Réforme de la justice en Israël: le pays contraint de se redéfinir


Israël: l’année 5784, la crise des commandements
Tel Aviv, 30 septembre 2023 © Matan Golan/Sipa USA/SIPA

Les juifs du monde entier viennent de célébrer Roch Hachana, le nouvel an du calendrier hébreu. Alors qu’Israël traverse une période de turbulences politiques et sociales sans précédent, le temps est venu de prendre de bonnes résolutions.


 « Ne demande la vérité qu’à tes ennemis ». Pour suivre ce conseil du poète persan Saadi, Israël ne devrait pas avoir de difficulté. Ses ennemis sont toujours nombreux dans le monde, mais le plus évident, celui qui refuse l’idée même d’existence de l’État hébreu, reste incontestablement l’Iran, la patrie du célèbre poète du 13ème siècle dont le poème, « Bani Adam » (Les Êtres humains), est gravé à l’entrée de l’immeuble des Nations Unies à New York.

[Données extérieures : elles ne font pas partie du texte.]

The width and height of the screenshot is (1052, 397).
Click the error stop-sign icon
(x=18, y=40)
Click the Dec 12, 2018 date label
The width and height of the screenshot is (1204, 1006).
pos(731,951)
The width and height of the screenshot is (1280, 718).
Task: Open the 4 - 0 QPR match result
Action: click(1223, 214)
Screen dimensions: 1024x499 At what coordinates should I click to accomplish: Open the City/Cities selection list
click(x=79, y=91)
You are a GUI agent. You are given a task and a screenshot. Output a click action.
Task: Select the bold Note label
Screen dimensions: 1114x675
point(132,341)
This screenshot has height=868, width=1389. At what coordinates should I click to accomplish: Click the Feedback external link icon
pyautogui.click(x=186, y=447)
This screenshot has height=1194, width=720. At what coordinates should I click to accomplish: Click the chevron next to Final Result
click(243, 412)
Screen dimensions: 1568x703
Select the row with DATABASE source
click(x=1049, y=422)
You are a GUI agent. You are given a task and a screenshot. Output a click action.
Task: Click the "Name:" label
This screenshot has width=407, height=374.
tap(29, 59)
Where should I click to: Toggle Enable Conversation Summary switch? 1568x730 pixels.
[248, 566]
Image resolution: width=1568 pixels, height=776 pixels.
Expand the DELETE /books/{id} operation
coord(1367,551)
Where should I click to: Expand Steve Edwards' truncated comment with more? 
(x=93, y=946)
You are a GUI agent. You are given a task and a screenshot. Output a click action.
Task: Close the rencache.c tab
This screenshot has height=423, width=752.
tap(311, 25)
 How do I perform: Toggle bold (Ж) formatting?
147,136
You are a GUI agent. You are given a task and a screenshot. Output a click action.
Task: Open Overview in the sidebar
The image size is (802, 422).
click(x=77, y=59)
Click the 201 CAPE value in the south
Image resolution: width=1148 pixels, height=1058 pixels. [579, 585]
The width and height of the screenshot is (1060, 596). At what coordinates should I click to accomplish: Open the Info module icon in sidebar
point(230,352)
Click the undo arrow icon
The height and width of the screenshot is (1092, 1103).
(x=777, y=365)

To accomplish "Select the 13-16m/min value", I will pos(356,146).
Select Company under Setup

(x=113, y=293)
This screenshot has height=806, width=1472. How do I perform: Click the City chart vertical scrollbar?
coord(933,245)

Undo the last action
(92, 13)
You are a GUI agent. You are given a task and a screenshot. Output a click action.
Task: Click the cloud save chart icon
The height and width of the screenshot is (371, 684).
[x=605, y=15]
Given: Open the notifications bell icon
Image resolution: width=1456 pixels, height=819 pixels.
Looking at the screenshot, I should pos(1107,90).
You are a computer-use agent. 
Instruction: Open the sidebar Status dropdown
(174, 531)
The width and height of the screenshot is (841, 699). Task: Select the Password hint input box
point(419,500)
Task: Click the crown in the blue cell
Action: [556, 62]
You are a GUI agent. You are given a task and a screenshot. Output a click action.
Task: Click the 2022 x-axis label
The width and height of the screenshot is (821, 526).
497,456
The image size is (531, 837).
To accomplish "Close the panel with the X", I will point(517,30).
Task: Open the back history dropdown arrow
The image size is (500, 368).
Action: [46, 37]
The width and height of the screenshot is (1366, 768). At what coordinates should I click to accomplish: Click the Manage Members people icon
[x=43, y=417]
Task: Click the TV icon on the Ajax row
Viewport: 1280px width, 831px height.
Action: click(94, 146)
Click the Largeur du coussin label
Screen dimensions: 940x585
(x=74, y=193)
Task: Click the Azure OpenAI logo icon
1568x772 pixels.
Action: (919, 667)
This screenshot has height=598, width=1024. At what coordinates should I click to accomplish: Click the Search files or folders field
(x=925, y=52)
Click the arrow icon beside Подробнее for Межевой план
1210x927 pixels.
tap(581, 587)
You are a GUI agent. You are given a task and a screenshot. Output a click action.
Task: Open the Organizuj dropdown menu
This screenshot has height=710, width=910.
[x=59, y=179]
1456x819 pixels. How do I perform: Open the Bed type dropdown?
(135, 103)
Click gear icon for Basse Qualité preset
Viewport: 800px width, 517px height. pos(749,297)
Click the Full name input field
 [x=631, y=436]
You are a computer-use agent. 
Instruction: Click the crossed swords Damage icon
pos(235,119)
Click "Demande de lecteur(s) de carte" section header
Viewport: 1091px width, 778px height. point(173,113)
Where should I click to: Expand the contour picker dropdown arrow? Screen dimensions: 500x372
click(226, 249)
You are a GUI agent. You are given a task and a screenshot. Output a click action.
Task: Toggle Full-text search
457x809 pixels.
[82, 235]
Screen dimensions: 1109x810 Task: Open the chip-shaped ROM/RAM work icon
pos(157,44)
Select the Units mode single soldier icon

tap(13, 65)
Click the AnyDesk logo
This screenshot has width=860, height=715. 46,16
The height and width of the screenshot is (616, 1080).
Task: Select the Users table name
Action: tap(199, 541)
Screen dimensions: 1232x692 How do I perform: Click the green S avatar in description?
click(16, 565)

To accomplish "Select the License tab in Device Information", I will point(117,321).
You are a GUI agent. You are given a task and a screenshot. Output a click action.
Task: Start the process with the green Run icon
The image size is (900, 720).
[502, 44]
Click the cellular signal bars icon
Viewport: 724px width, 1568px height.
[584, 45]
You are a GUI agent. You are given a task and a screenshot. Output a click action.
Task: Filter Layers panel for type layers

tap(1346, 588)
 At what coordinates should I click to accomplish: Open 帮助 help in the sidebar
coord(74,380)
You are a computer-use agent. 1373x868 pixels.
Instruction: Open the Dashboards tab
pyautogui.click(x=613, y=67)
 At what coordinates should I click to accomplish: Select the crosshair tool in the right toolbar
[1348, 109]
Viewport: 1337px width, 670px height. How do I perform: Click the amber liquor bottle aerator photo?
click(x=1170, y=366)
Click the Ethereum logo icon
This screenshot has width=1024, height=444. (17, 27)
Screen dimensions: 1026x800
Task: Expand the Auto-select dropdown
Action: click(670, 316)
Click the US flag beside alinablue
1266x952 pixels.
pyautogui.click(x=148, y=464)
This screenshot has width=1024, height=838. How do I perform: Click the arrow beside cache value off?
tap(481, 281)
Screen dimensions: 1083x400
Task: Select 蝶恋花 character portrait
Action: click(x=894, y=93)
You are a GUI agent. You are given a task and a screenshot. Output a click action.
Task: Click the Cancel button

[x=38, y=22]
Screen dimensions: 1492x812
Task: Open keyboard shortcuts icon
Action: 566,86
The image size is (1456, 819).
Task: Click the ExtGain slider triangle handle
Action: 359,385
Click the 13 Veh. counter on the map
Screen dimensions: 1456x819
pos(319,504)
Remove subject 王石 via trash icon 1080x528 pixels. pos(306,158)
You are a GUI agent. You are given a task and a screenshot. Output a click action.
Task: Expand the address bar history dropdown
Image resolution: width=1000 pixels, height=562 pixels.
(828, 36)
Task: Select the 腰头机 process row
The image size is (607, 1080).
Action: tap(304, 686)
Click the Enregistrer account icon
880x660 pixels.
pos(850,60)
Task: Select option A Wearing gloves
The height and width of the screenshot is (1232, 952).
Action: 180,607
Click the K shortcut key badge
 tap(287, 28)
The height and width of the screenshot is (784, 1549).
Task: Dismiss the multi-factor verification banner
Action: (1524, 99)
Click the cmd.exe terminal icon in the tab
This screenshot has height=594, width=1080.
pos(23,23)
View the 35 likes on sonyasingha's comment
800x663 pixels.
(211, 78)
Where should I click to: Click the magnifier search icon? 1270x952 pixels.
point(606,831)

Il y a quelques mois, le site du ministère iranien des Affaires étrangères a publié un tweet pour saluer les résultats d’un sondage américain concernant Israël. Selon l’enquête d’opinion menée par l’Institut de Maryland en avril dernier, 44% des sondés démocrates et près de 20% de pro-républicains considèrent l’État hébreu comme un pays raciste et approuvent le mouvement de boycott d’Israël, campagne connue sous le nom de BDS  (Boycott, Désinvestissement et Sanctions). « Il est certain que si l’Amérique est libérée du contrôle du lobby sioniste, indique le site, on obtiendra des résultats encore plus surprenants ». Que l’opinion démocrate américaine soit critique envers Israël n’est pas nouveau. Le ministère iranien aurait pu rajouter que même les organisations juives des États-Unis sont souvent en désaccord avec la politique de Jérusalem et ce, bien avant le débat autour de la réforme judiciaire qui a embrasé le pays depuis cet été.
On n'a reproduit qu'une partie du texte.